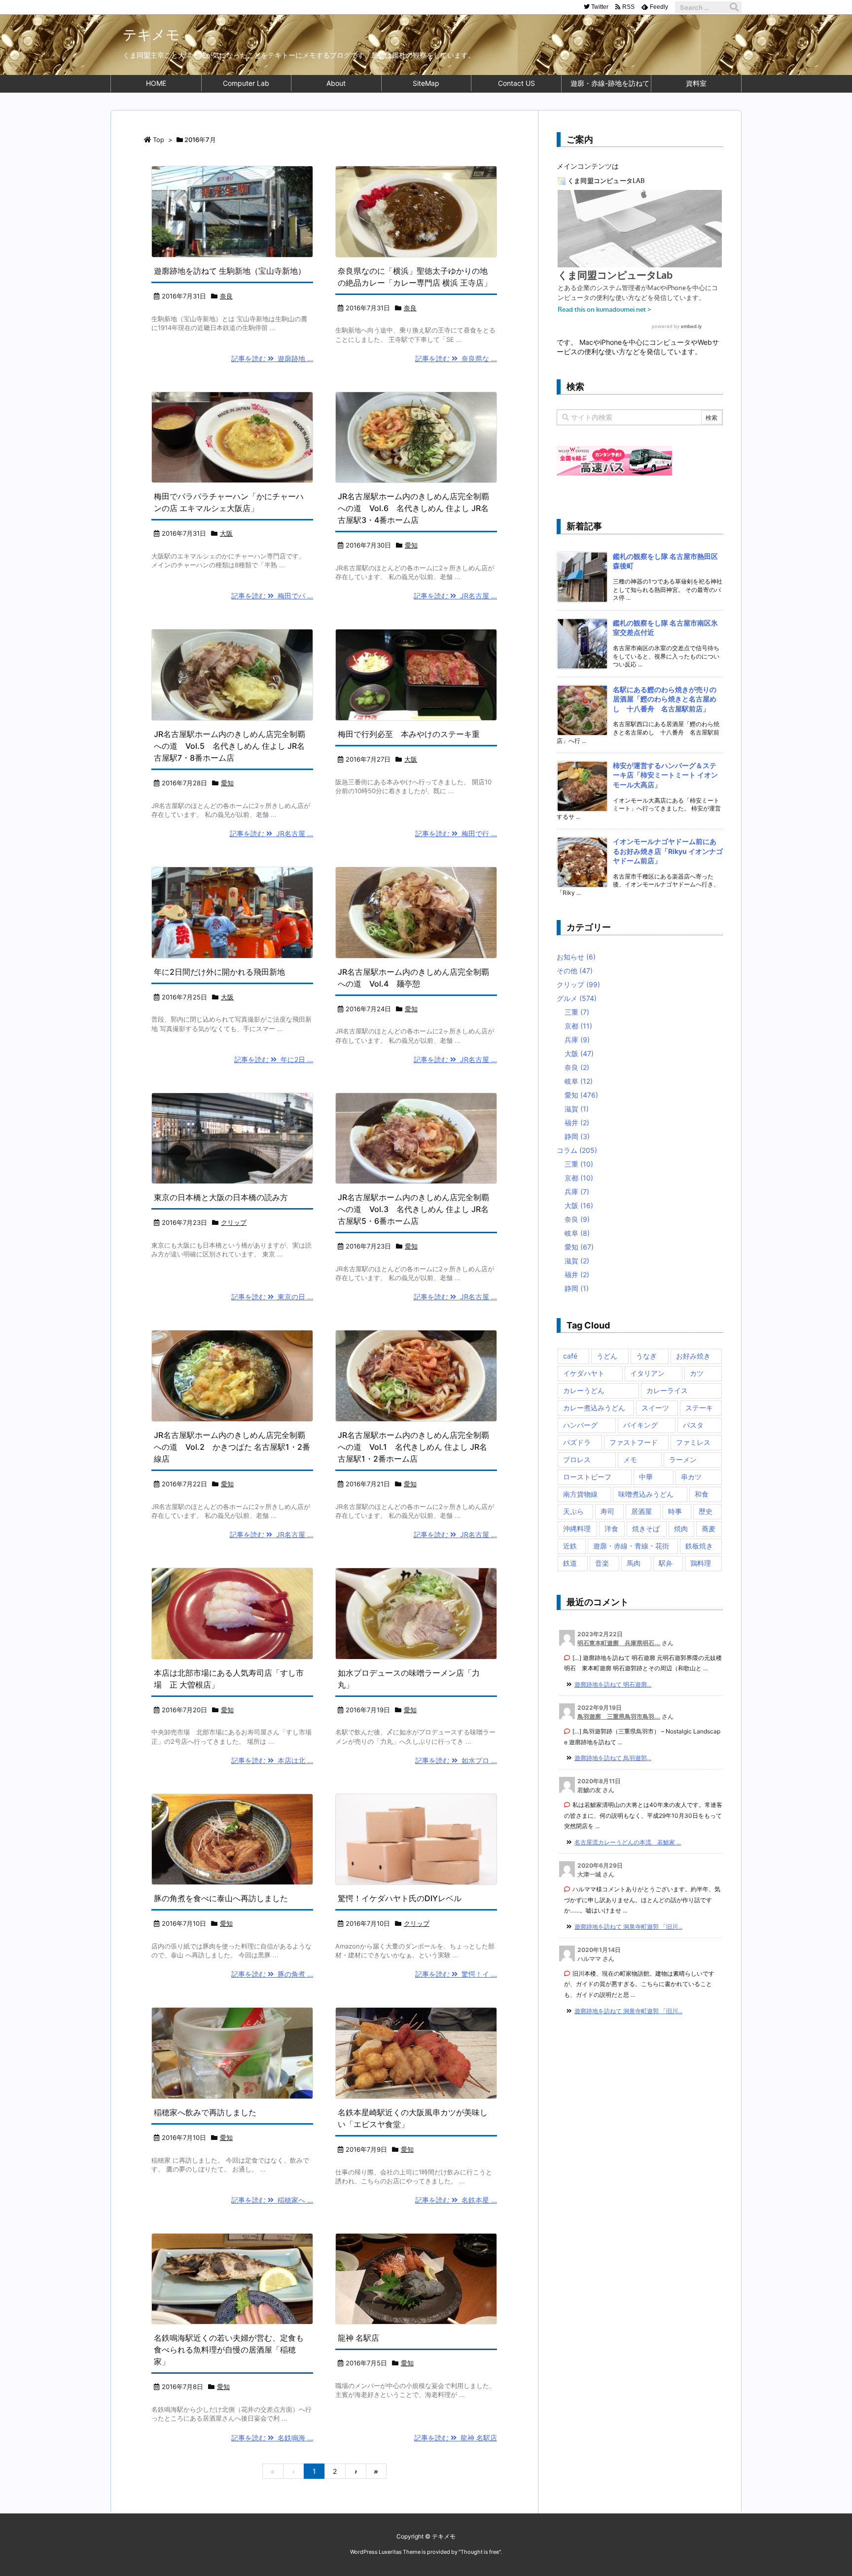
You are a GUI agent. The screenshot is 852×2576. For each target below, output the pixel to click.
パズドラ (577, 1442)
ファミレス (693, 1442)
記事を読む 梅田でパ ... (272, 595)
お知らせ (576, 957)
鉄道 (570, 1563)
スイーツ (655, 1407)
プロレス (577, 1459)
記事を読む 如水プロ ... (456, 1760)
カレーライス (667, 1390)
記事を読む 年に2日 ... (273, 1059)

What the task requires: Exclude every picture and copy the remaining data exactly.

Task solution:
You are a GUI agent. The screenshot is 852×2576. For each target below, output the pixel to click.
パズドラ (577, 1442)
ファミレス (693, 1442)
記事を読む 梅田でパ ... (272, 595)
お知らせ (576, 957)
鉄道 (570, 1563)
スイーツ (655, 1407)
プロレス (577, 1459)
記事を読む 如水プロ ... (456, 1760)
カレーライス (667, 1390)
記事を読む 年に2日 ... (273, 1059)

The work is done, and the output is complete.